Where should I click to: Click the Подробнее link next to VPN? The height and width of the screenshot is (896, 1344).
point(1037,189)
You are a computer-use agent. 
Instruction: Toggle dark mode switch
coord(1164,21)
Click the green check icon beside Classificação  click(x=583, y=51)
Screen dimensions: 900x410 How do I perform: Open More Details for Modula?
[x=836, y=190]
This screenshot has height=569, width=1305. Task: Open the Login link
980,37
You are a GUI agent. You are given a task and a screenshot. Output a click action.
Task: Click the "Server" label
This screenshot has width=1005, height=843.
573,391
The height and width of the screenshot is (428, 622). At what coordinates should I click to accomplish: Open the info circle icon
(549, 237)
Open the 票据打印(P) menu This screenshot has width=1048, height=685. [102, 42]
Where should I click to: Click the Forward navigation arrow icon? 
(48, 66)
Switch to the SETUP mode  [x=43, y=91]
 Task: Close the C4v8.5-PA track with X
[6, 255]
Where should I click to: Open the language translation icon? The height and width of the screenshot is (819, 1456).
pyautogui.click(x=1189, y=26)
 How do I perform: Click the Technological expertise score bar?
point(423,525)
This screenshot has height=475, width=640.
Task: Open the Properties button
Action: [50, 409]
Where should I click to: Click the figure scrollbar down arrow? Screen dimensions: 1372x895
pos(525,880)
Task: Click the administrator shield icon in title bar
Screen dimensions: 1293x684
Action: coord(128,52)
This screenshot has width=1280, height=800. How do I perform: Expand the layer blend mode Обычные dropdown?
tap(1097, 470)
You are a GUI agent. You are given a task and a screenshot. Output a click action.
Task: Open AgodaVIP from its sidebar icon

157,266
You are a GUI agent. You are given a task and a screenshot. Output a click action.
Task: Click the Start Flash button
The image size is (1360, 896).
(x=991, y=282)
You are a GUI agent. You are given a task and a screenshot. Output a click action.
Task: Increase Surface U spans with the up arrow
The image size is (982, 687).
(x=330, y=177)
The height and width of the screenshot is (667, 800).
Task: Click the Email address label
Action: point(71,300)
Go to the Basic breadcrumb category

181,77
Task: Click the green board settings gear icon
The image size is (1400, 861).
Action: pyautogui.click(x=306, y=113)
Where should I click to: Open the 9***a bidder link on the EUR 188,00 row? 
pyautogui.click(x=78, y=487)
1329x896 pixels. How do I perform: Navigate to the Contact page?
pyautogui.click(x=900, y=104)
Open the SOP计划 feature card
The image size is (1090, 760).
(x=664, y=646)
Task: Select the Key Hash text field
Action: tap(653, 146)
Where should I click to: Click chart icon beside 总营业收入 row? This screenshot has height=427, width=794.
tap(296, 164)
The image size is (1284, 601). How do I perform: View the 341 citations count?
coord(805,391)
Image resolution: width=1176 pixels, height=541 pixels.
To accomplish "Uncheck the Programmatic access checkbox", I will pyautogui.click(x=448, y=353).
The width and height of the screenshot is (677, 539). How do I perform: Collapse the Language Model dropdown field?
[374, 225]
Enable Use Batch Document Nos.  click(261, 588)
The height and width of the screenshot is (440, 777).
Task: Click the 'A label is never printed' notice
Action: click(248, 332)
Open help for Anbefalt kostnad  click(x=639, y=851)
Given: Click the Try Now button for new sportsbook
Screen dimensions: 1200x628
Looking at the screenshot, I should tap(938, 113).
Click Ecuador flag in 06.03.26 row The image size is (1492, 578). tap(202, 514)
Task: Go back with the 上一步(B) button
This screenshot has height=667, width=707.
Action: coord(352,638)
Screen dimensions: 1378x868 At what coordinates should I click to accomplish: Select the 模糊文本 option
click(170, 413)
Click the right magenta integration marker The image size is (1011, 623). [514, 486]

#####

PROBLEM TO WORK ON: Copy the data above line for line, without changing anything.

WORKED ANSWER:
Where should I click to: Click the Подробнее link next to VPN? The height and width of the screenshot is (896, 1344).
point(1037,189)
You are a computer-use agent. 
Instruction: Toggle dark mode switch
coord(1164,21)
Click the green check icon beside Classificação  click(x=583, y=51)
Screen dimensions: 900x410 How do I perform: Open More Details for Modula?
[x=836, y=190]
This screenshot has height=569, width=1305. Task: Open the Login link
980,37
You are a GUI agent. You are given a task and a screenshot. Output a click action.
Task: Click the "Server" label
This screenshot has width=1005, height=843.
573,391
The height and width of the screenshot is (428, 622). At what coordinates should I click to accomplish: Open the info circle icon
(549, 237)
Open the 票据打印(P) menu This screenshot has width=1048, height=685. [102, 42]
Where should I click to: Click the Forward navigation arrow icon? 
(48, 66)
Switch to the SETUP mode  [x=43, y=91]
 Task: Close the C4v8.5-PA track with X
[6, 255]
Where should I click to: Open the language translation icon? The height and width of the screenshot is (819, 1456).
pyautogui.click(x=1189, y=26)
 How do I perform: Click the Technological expertise score bar?
point(423,525)
This screenshot has height=475, width=640.
Task: Open the Properties button
Action: [50, 409]
Where should I click to: Click the figure scrollbar down arrow? Screen dimensions: 1372x895
pos(525,880)
Task: Click the administrator shield icon in title bar
Screen dimensions: 1293x684
Action: coord(128,52)
This screenshot has width=1280, height=800. How do I perform: Expand the layer blend mode Обычные dropdown?
tap(1097, 470)
You are a GUI agent. You are given a task and a screenshot. Output a click action.
Task: Open AgodaVIP from its sidebar icon

157,266
You are a GUI agent. You are given a task and a screenshot. Output a click action.
Task: Click the Start Flash button
The image size is (1360, 896).
(x=991, y=282)
You are a GUI agent. You are given a task and a screenshot. Output a click action.
Task: Increase Surface U spans with the up arrow
The image size is (982, 687).
(x=330, y=177)
The height and width of the screenshot is (667, 800).
Task: Click the Email address label
Action: point(71,300)
Go to the Basic breadcrumb category

181,77
Task: Click the green board settings gear icon
The image size is (1400, 861).
Action: pyautogui.click(x=306, y=113)
Where should I click to: Open the 9***a bidder link on the EUR 188,00 row? 
pyautogui.click(x=78, y=487)
1329x896 pixels. How do I perform: Navigate to the Contact page?
pyautogui.click(x=900, y=104)
Open the SOP计划 feature card
The image size is (1090, 760).
(x=664, y=646)
Task: Select the Key Hash text field
Action: tap(653, 146)
Where should I click to: Click chart icon beside 总营业收入 row? This screenshot has height=427, width=794.
tap(296, 164)
The image size is (1284, 601). How do I perform: View the 341 citations count?
coord(805,391)
Image resolution: width=1176 pixels, height=541 pixels.
To accomplish "Uncheck the Programmatic access checkbox", I will pyautogui.click(x=448, y=353).
The width and height of the screenshot is (677, 539). How do I perform: Collapse the Language Model dropdown field?
[374, 225]
Enable Use Batch Document Nos.  click(261, 588)
The height and width of the screenshot is (440, 777).
Task: Click the 'A label is never printed' notice
Action: click(248, 332)
Open help for Anbefalt kostnad  click(x=639, y=851)
Given: Click the Try Now button for new sportsbook
Screen dimensions: 1200x628
Looking at the screenshot, I should tap(938, 113).
Click Ecuador flag in 06.03.26 row The image size is (1492, 578). tap(202, 514)
Task: Go back with the 上一步(B) button
This screenshot has height=667, width=707.
Action: coord(352,638)
Screen dimensions: 1378x868 At what coordinates should I click to accomplish: Select the 模糊文本 option
click(170, 413)
Click the right magenta integration marker The image size is (1011, 623). [514, 486]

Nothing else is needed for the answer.